Twitter ha un linguaggio molto particolare. TT, RT, #, #FF @ sembrano all’inizio geroglifici, ma si tratta invece di un linguaggio davvero particolare. Un gergo, potremmo definirlo. Per chi muove i primi passi su Twitter, e a volte non solo per i novizi, questo linguaggio può risultare un pochino arduo da capire. È per questo motivo che il social network ha deciso di pubblicare il glossario di Twitter.

Questo si introduce all’interno di un progetto di promozione del social che passa attraverso la sua Facebookizzazione, ma senza snaturarlo. O quanto meno, snaturandolo solo dal punto di vista grafico, come mostra la photogallery del nuovo Twitter.

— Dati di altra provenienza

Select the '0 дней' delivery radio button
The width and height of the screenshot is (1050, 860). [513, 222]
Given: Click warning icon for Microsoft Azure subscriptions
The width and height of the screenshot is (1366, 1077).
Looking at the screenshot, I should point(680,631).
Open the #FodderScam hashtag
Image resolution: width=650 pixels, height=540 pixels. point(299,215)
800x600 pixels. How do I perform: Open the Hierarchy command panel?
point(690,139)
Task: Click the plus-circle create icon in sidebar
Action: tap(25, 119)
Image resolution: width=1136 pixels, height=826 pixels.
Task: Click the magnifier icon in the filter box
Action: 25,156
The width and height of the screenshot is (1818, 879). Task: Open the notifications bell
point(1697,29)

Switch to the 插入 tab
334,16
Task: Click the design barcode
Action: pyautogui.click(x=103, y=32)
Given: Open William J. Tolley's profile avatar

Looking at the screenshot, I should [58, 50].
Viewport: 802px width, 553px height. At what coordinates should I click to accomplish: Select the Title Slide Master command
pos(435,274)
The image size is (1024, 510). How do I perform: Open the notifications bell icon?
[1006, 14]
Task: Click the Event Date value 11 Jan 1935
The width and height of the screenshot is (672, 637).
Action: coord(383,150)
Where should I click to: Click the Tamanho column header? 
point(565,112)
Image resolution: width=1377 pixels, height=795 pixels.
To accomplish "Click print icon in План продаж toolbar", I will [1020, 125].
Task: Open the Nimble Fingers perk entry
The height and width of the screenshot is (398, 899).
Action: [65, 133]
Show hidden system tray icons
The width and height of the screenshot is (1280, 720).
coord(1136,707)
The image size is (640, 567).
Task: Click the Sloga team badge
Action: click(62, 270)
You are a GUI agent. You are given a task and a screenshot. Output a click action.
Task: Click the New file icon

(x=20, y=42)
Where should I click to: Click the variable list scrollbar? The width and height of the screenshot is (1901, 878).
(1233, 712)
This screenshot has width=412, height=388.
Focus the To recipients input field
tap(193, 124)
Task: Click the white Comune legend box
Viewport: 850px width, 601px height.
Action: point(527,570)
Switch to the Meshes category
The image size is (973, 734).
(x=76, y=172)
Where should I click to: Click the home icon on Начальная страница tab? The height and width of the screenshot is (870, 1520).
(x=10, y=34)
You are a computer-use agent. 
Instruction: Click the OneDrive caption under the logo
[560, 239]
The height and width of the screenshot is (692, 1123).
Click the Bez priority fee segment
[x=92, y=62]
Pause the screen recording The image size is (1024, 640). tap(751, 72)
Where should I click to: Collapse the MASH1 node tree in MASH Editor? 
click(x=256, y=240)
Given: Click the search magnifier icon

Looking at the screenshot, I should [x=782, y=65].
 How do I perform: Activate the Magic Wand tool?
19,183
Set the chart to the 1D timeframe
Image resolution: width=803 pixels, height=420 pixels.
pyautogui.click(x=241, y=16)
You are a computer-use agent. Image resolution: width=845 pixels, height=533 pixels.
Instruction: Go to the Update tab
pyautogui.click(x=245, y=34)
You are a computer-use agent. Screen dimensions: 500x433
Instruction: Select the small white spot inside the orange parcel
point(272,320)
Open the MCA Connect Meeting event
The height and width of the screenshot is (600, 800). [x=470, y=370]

Devo dire che ci sono un paio di modi di dire che sincermente sfuggivano anche a me e che d’ora in poi comincerò a usare:

  • HT o h/t per “hat tip”, giù il cappello, un modo per esprimere il proprio apprezzamento all’autore di quello che stiamo condividendo;
  • MT, “modified tweet”, usato al posto di RT per indicare che l’originale tweet che stiamo retwittando è stato da noi modificato;
  • RLRT, “real life retweet”, per indicare che stiamo postando una cosa sentita nella vita vera. Un qualche modo per dire che stai twittando una cosa vera. Vi lascio alla lettura del glossario.